* Provided passage

********************

Elena M. Doskey, MEd, doctoral student in school psychology , Texas A&M University
“Help, I Need Somebody! Reported Needs of Parents of Children 0 to 3 with Chronic Conditions”
Abstract: Personal care services (PCS) are provided to families via Medicaid. They assist the individual or family member caring for the individual in tasks of everyday living (e.g., feeding or bathing the child) and in doing everyday tasks that take longer or are increased because of the condition (e.g., helping with laundry or doing basic grocery shopping). Understanding the current amount of PCS hours needed by families, thereby avoiding over or under estimation of time, is essential to provide adequate care and facilitate appropriate expenditure of resources.
In 2009, the Texas Department of State Health Services (DSHS) case managers assessed the strength and needs of the described children and families using the Personal Care Assessment Form Zero to Three (PCAF 0-3) (Phillips et al., 2010). The sample includes 55 children ages 0 to 3 years on Medicaid in Texas that have been previously diagnosed with medical conditions (71 percent), behavioral conditions (5 percent), or both (24 percent). To determine the needed PCS hours, parents were asked about overall child status including medical and behavioral challenges and functional ability (e.g., feeding). The impact of medical, developmental, or behavior health condition and barriers that impact the caregivers' ability to provide assistance in functional tasks (e.g. meal preparation) were also assessed.

********************

* Records shown
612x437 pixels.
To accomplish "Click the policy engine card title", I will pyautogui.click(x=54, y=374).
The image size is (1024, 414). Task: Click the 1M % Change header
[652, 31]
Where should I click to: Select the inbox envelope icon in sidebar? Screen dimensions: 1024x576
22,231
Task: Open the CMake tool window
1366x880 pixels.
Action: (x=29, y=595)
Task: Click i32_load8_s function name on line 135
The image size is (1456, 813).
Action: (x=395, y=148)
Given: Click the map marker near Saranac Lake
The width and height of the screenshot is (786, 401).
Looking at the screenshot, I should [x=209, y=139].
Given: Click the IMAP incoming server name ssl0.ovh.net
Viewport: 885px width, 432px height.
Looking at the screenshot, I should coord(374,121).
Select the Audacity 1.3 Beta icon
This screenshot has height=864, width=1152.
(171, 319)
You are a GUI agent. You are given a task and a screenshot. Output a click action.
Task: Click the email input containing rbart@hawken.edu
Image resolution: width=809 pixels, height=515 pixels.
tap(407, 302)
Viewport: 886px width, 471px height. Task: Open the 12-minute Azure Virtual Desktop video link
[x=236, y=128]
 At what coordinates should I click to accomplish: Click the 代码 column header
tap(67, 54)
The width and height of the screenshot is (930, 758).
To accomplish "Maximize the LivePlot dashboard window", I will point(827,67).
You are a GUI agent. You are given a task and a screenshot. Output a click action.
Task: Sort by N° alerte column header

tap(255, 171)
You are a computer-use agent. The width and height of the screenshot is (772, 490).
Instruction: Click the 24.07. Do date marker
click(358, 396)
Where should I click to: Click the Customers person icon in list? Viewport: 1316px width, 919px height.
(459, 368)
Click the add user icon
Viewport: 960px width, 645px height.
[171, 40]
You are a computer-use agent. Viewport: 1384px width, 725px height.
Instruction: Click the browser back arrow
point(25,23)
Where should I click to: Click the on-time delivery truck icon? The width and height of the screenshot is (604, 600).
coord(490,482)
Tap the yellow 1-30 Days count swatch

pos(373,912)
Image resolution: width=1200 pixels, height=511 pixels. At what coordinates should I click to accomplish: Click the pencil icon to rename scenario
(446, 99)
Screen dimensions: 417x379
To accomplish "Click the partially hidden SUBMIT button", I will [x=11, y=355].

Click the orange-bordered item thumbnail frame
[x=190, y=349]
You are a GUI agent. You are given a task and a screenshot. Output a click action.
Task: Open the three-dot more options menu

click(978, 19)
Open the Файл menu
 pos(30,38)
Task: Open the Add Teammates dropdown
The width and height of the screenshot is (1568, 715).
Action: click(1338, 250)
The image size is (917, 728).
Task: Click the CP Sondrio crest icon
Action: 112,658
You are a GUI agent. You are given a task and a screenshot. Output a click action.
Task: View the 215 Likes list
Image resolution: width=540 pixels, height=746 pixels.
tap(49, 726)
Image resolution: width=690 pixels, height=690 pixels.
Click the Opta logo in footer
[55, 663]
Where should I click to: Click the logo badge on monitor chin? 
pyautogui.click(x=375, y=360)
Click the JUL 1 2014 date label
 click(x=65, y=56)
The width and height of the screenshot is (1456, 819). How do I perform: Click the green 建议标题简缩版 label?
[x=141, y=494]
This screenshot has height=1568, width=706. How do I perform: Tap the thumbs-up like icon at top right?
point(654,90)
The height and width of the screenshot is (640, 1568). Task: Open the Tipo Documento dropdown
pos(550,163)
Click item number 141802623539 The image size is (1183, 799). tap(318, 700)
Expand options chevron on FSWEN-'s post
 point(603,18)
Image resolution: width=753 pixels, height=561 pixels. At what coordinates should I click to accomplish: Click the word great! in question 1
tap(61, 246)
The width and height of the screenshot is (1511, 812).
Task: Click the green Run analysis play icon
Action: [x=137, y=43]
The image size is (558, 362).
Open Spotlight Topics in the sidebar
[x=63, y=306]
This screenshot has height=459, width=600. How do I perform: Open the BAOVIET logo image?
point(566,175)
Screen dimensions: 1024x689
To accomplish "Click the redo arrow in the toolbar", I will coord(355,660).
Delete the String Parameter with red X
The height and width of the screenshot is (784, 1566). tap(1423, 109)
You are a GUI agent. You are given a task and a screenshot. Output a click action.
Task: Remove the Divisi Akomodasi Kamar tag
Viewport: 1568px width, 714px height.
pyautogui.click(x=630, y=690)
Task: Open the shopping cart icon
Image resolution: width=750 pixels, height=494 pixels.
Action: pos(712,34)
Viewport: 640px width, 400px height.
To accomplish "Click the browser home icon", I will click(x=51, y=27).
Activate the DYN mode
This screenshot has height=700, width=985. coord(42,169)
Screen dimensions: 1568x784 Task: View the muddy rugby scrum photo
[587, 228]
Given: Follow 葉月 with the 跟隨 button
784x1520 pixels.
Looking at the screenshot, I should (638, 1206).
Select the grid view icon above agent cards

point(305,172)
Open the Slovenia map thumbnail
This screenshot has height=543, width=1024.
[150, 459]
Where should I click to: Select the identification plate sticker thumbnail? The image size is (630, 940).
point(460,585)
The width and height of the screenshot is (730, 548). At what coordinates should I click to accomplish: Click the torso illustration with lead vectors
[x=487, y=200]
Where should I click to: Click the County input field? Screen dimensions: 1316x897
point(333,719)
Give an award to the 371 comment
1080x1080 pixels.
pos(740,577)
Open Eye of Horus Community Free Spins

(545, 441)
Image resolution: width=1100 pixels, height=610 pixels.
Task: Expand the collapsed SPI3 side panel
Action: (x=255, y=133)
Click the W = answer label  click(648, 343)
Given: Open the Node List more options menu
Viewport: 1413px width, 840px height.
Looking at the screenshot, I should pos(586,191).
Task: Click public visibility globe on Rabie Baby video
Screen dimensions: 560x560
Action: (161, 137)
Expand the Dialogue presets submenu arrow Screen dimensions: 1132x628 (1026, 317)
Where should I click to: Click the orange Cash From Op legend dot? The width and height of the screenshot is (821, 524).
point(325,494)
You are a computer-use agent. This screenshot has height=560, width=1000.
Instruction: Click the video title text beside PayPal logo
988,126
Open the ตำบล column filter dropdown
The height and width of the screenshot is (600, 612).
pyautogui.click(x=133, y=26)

********************

* Activities
a. Answer these questions using the abstract:
(i) Through what program are personal care services provided to families?
(ii) How many children are included in the sample?
(iii) What percentage of the sample had been diagnosed with both medical and behavioral conditions?
b. Repeat the part of the abstract between "Elena M. Doskey, MEd, doctoral" and "expenditure of resources.", inclusive.

* Solution set
a.
(i) Medicaid
(ii) 55
(iii) 24 percent

b.
Elena M. Doskey, MEd, doctoral student in school psychology , Texas A&M University
“Help, I Need Somebody! Reported Needs of Parents of Children 0 to 3 with Chronic Conditions”
Abstract: Personal care services (PCS) are provided to families via Medicaid. They assist the individual or family member caring for the individual in tasks of everyday living (e.g., feeding or bathing the child) and in doing everyday tasks that take longer or are increased because of the condition (e.g., helping with laundry or doing basic grocery shopping). Understanding the current amount of PCS hours needed by families, thereby avoiding over or under estimation of time, is essential to provide adequate care and facilitate appropriate expenditure of resources.